Госпожа де Маранд вскрикнула.
— Ах, сударь, кто-то умрет из-за меня!.. Будет убит! Да я стану корить себя всю оставшуюся жизнь.
— Да кто вам говорит, что именно ради вас и из-за вас я убью господина де Лоредана?
— Вы сами, сударь.
— Я ни словом об этом не обмолвился. Если бы я убил господина Лоредана ради вас или из-за вас, вы были бы скомпрометированы еще больше, чем при его жизни. Нет, я его убью по поводу… закона о печати или последнего смотра национальной гвардии, как я убил господина де Бедмара.
— Господина де Бедмара? — смертельно побледнев, вскрикнула Лидия.
— И что же? — продолжал г-н де Маранд. — Разве кто-нибудь когда-нибудь узнал, что это сделано ради вас или из-за вас?
— Вы убили господина де Бедмара? — повторила г-жа де Маранд.
— Да. Так вы этого не знали?
— О Боже!
— Должен вам признаться, что, перед тем как его убить, я несколько мгновений колебался. Вы знаете, а может быть, и не знаете, что у меня были основания презирать господина де Бедмара: я имел случай убедиться в том, что он вел себя не как порядочный человек. И вот мне написали (один мой итальянский корреспондент), что двадцатого ноября тысяча восемьсот двадцать четвертого года господин де Бедмар будет в Ливорно. Я вспомнил, что в Ливорно у меня есть важное дело. Я прибыл туда девятнадцатого ноября. Господин де Бедмар приехал вслед за мной. Не знаю уж, как это произошло, но мы в одно время оказались в ливорнском порту, и, когда этот господин сходил с корабля, между нами завязался пустяковый разговор по поводу одного комиссионера. Спор наш обострился; короче, я счел себя оскорбленным и потребовал удовлетворения, оставив, однако, по привычке, выбор оружия за противником. Он имел неосторожность выбрать пистолет, оружие жестокое, которое не щадит никого. Не откладывая, мы назначили встречу в окрестности Пизы. Когда мы прибыли на место, секунданты отмерили двадцать шагов; мы подбросили вверх луидор, чтобы узнать, кто будет стрелять первым: судьба была к нему милостива. Он выстрелил… чуть ниже, чем следовало бы; пуля угодила мне в бедро.
— Вам? В бедро? — вскричала г-жа де Маранд.
— Да, сударыня, но, к счастью, не задела кость.
— А я даже не знала, что вы были ранены!
— К чему было вас волновать? Ведь через две недели я был совершенно здоров!
— Значит, несмотря на рану, сударь…
— …я в него прицелился… В эту самую минуту, как я вам уже сказал, я усомнился в том, что поступаю правильно: это был очень красивый человек, похожий на господина де Вальженеза.
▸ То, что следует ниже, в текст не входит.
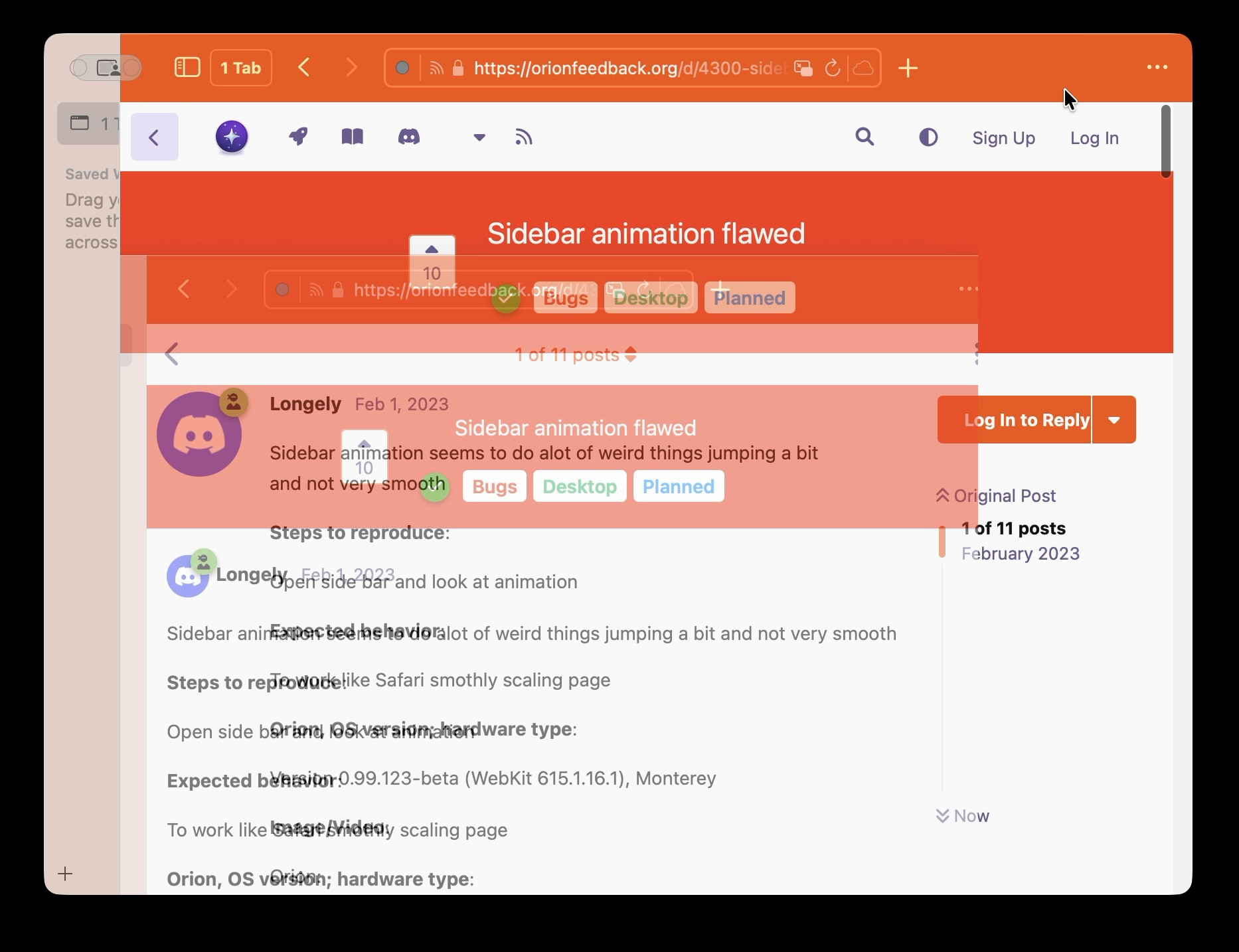Jump to Original Post in the post scrubber
This screenshot has height=952, width=1239.
(x=996, y=496)
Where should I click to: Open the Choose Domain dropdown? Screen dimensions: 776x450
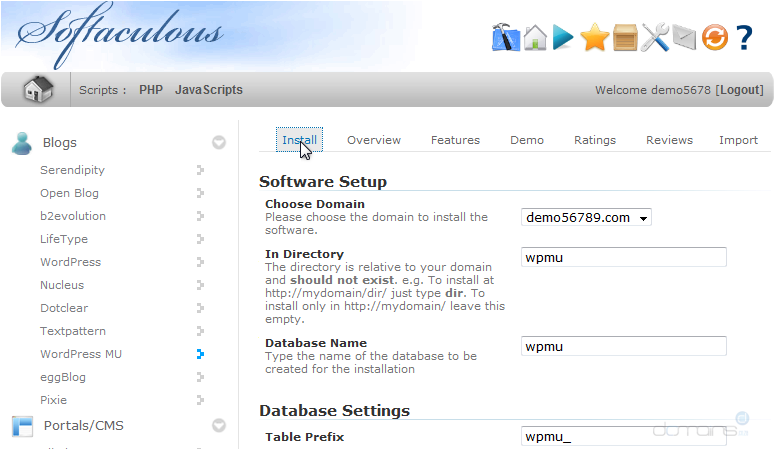(586, 217)
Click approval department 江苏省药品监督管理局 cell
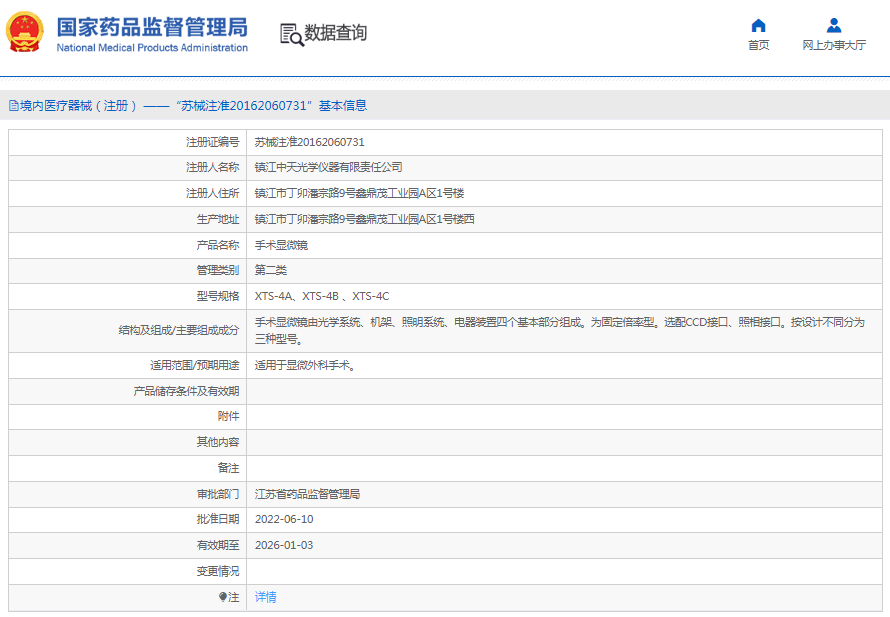Screen dimensions: 890x617 coord(307,494)
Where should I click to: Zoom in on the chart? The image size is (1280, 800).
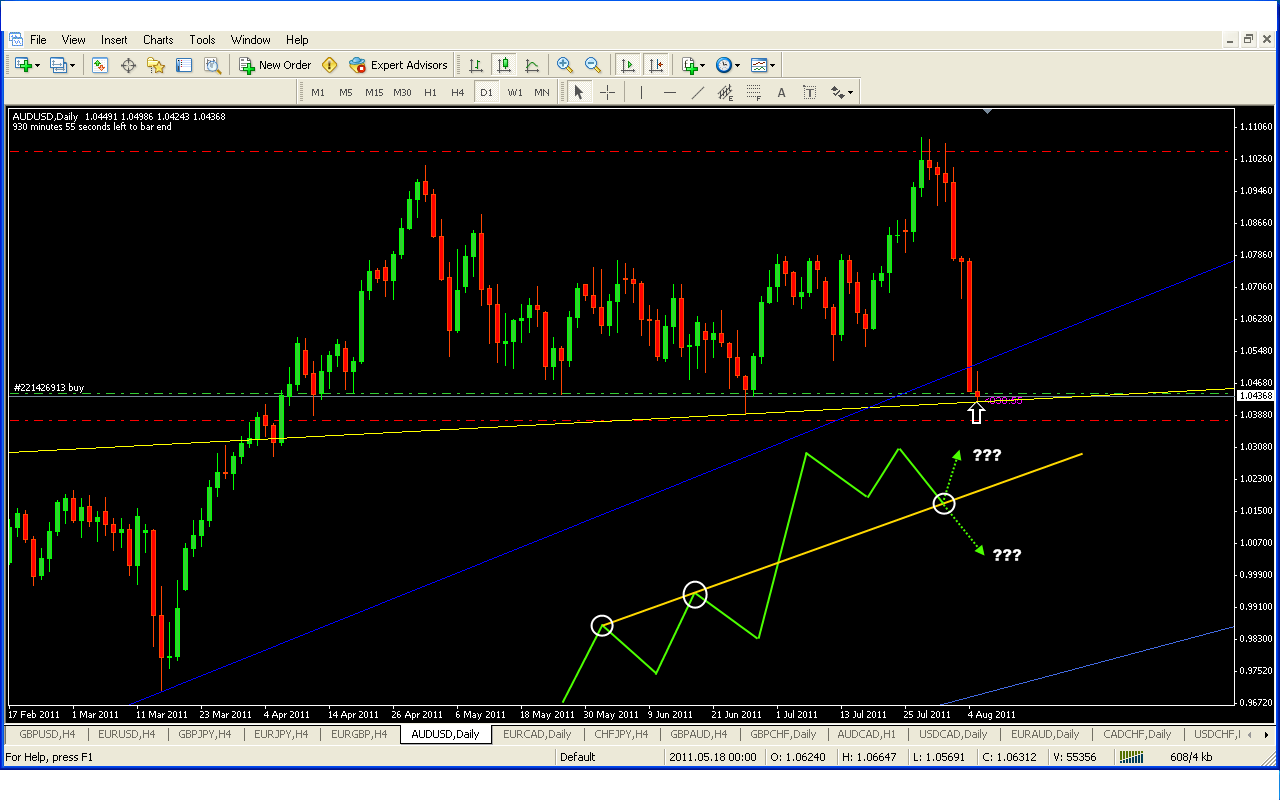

Я сказал себе: «Вполне вероятно, что у него, как и у господина де Вальженеза, есть любящая мать, заботливая сестра!» Я колебался… Стоило взять на одну линию правее или левее — я бы промахнулся и дуэль могла закончиться, ведь я был ранен. Но я вспомнил, что господин де Бедмар недостойно вел себя по отношению к одной молодой особе, что он вот так же навел пистолет на отца этой особы, который пришел требовать у него объяснений по поводу полученного оскорбления, и — негодяй! — убил старика. Тогда я прицелился ему в грудь: пуля пробила сердце, и он рухнул, не успев вскрикнуть.
— Сударь! — воскликнула г-жа де Маранд. — Вы говорите, что мой отец…
— … был убит на дуэли господином де Бедмаром, сударыня, это правда. Как видите, я имел все основания не щадить его, так же как в подобных обстоятельствах я не пожалею и господина де Вальженеза.
Он поклонился с таким же невозмутимым видом, с каким вошел, и направился к двери. Госпожа де Маранд провожала его испуганным взглядом.
— О! — вздохнула Лидия и уронила голову на подушку. — Да простит меня Господь! Но иногда мне кажется, что этот человек меня любит… и я его тоже!